Fenston Finance had allowed the debt to continue mounting without ever troubling their client. That was until Chris, Jr., read in the Los Angeles Times that Warhol’s Shot Red Marilyn had recently sold for over four million dollars. He immediately contacted Christie’s in L.A., who assured him that he could expect an equally good return for his Rothkos, Pollocks, and Jasper Johnses. Three months later, Leapman rushed into the chairman’s office bearing the latest copy of a Christie’s sale catalogue. He had placed yellow Post-It notes against seven different lots that were due to come under the hammer. Fenston made one phone call, then booked himself on the next flight to Rome.

Three days later, Chris, Jr., was discovered in the lavatory of a gay bar with his throat cut.

Fenston was on holiday in Italy at the time, and Jack had a copy of his hotel bill, plane tickets, and even his credit-card purchases from several shops and restaurants.

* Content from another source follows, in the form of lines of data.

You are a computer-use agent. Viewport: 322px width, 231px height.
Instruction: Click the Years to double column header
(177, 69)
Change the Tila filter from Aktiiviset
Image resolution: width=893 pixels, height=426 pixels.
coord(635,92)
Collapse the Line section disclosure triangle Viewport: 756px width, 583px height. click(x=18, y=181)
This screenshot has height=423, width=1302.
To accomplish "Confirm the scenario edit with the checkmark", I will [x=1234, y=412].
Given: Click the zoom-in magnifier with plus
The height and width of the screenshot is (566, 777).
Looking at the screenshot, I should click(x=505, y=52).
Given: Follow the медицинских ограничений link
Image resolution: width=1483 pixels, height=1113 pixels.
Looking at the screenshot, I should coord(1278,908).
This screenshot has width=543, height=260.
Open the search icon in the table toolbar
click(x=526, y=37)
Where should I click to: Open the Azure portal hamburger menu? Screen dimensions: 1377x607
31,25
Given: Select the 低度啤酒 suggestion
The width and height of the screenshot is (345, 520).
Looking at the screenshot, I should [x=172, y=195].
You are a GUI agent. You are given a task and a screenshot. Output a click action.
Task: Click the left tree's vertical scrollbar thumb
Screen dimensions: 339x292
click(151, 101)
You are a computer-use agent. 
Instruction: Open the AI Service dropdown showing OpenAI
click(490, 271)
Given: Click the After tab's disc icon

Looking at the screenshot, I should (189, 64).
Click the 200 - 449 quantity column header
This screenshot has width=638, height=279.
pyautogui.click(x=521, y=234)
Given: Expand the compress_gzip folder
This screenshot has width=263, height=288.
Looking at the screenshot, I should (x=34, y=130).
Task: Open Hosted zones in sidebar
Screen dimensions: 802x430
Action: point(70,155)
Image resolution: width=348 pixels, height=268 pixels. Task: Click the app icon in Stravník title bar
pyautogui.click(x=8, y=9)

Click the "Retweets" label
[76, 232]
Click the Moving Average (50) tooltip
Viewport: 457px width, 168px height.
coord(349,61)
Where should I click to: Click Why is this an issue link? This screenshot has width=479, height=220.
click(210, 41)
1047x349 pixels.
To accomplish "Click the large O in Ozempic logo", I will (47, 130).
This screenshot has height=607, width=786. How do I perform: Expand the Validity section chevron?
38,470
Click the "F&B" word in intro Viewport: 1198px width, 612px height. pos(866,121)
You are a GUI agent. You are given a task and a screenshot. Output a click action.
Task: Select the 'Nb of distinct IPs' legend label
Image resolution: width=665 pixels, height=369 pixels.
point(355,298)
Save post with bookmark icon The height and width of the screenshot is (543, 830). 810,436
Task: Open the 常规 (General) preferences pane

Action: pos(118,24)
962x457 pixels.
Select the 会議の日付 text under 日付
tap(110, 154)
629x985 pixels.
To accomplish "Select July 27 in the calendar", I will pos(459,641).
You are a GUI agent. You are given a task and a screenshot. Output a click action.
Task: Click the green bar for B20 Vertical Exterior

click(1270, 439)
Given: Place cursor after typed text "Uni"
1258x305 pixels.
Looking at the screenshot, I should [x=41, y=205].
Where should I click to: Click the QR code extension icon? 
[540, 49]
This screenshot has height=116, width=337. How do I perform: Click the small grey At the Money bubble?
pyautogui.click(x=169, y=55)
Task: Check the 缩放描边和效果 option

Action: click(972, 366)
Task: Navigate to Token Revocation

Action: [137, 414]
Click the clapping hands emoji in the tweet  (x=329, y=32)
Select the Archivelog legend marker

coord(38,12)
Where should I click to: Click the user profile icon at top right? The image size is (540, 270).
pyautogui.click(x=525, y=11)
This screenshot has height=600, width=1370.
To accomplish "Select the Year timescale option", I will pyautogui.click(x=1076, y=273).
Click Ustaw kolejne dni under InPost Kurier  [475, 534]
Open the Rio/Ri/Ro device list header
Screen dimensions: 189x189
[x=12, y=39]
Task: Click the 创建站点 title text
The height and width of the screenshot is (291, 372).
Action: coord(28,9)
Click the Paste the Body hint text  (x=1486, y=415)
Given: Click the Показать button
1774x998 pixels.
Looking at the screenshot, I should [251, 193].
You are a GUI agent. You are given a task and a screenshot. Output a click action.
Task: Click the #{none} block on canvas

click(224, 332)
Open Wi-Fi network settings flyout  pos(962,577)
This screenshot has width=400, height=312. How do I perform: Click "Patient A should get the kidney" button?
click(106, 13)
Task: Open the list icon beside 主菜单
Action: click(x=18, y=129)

The paintings were immediately withdrawn from the Christie’s sale while the L.A. police carried out their investigations. After eighteen months of no new evidence and dead-ends, the file joined the other LAPD cold cases stored in the basement. All Chris’s sister ended up with was a model of Christina, her father’s much-loved yacht.

Jack tossed Chris, Jr.’s, file to one side and stared down at the name of Maria Vasconcellos, a Brazilian widow who had inherited a house and a lawn full of statues—and not of the garden-center variety. Moore, Giacometti, Remington, Botero, and Calder were among Señora Vasconcellos’s husband’s bequest. Unfortunately, she fell in love with a gigolo, and when he suggested—The phone rang on Jack’s desk.

“Our London Embassy is on line two,” his secretary informed him.

“Thanks, Sally,” said Jack, knowing it could only be his friend Tom Crasanti, who had joined the FBI on the same day as he had.

“Hi, Tom, how are you?” he asked even before he heard a voice.

“In good shape,” Tom replied. “Still running every day, even if I’m not as fit as you.”

“And my godson?”

“He’s learning to play cricket.”

“The traitor. Got any good news?”

“No,” said Tom. “That’s why I’m calling. You’re going to have to open another file.”

Jack felt a cold shiver run through his body. “Who is it this time?” he asked quietly.

“The lady’s name, and Lady she was, is Victoria Wentworth.”

“How did she die?”

“In exactly the same manner as the other three, throat cut, almost certainly with a kitchen knife.”

“What makes you think Fenston was involved?”

“She owed the bank over thirty million.”

“And what was he after this time?”

“A Van Gogh self-portrait.”

“Value?”

“Sixty, possibly seventy million dollars.”

“I’ll be on the next plane to London.”